Directive 1: In the capacity and economics page, what name is given to the gap between committed and used capacity?

Skip to main content
  1. concepts/

Capacity / Economics #

capacity  = how much useful work resources can support
economics = how scarce resources are allocated, paid for, and traded off

The block’s founding claim:

many technically valid systems are still bad designs —
this block is where that judgment is rendered.

Role in the catalog: the evaluation layer. Not a component (like queue, scheduler) and not a protocol (like flow control, recovery) — the layer that prices the others. Scheduler allocates the ledger; backpressure defends useful work against dead work; boundary’s economic boundary says who pays; cache trades one ledger column (compute) for another (memory + staleness risk). This is where VSA stops being a lens and becomes the content.

Central tension:

performance and availability  vs  cost and waste

The Capacity Ledger (the core object) #

Capacity exists in stages; everything in this block is an operation on this ledger, a measurement of a gap between stages, or a policy about a gap:

physical  →  committed  →  allocated  →  used  →  useful
(exists)     (reserved,     (handed to    (actually   (produced value;
              quota'd,       a workload)   consumed)    survived amplification
              promised)                                  and wasn't dead work)

The gaps ARE the named phenomena:

physical − committed   = headroom            (deliberate slack)
committed − physical   = overcommit exposure (the statistical bet, axis 4)
committed − used       = stranded waste      (reservation leak, idle quota)
used − useful          = amplification + dead work
                         (goodput* from backpressure.md, as accounting)

Operations on the ledger:

reservation:  create a committed entry before use (requests, RIs, holds)
quota:        cap a tenant's committed ceiling
overcommit:   deliberately let committed exceed physical
metering:     observe used; attribution assigns it an owner
efficiency:   raise useful/used (fight amplification)

And one subtlety the scalar ledger hides — shape:

fragmentation: free ≠ usable, because capacity is a vector
               (CPU×mem×GPU per node) and demand has shape.
               aggregate free capacity that fits nothing is a ledger lie.
               (scheduler.md bin-packing is the mechanism side)

Interrogation (the ledger walk):

What resource is scarce, and in what unit at each stage?
For each adjacent pair of stages: how big is the gap, who owns it,
  and is it deliberate (headroom) or waste (stranded)?
Is the free capacity the right SHAPE for the demand that's coming?
What fraction of used is useful — what are the amplification factors?

Directive 2: Please pull out every line of the listing below that contains the word "Instruction".

Entries on where items appear
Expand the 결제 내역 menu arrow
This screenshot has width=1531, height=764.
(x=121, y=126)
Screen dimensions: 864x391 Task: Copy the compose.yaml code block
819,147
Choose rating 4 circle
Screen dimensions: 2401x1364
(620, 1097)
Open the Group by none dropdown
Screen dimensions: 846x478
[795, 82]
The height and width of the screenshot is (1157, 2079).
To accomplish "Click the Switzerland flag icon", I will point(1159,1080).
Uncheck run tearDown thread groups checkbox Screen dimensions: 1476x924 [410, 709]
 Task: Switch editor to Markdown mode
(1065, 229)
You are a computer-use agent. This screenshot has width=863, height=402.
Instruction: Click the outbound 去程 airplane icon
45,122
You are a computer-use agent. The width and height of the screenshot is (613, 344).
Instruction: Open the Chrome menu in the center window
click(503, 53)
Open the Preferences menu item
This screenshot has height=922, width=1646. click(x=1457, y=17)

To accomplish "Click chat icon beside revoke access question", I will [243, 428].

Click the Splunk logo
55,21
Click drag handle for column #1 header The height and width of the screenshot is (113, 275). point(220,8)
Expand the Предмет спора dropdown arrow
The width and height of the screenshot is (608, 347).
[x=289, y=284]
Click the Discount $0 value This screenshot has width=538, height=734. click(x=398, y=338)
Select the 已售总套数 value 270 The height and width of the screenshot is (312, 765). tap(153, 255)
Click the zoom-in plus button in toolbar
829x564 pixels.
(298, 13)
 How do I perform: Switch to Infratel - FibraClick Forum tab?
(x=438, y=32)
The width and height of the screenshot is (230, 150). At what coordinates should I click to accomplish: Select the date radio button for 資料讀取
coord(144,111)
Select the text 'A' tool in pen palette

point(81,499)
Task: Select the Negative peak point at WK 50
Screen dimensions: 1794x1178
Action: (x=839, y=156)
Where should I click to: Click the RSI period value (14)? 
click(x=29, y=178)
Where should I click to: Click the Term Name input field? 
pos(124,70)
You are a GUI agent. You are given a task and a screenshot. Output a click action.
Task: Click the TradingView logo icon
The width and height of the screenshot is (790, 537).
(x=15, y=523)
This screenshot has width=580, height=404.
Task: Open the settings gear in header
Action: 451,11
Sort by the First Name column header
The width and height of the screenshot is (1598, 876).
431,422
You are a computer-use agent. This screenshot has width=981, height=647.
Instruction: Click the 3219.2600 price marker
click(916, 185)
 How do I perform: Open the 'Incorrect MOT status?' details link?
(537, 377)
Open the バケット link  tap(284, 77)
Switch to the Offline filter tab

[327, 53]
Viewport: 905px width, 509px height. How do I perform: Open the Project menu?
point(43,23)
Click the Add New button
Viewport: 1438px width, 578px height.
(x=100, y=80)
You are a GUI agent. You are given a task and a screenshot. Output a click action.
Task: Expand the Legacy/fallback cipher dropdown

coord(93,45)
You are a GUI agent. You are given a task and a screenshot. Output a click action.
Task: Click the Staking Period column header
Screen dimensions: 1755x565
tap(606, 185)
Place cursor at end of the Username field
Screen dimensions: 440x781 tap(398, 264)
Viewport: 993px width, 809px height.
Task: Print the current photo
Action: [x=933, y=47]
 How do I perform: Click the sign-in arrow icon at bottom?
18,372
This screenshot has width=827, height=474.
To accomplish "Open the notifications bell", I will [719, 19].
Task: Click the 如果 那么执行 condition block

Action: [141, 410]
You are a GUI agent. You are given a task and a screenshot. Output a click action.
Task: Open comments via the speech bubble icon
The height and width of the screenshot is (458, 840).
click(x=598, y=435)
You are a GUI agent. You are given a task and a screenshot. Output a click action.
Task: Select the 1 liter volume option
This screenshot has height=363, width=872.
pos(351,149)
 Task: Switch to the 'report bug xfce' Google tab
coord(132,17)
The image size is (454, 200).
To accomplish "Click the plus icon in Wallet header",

Correct response 1: Stranded waste

Correct response 2:
Instruction: Click the outbound 去程 airplane icon
Instruction: Open the Chrome menu in the center window
Instruction: Click the 3219.2600 price marker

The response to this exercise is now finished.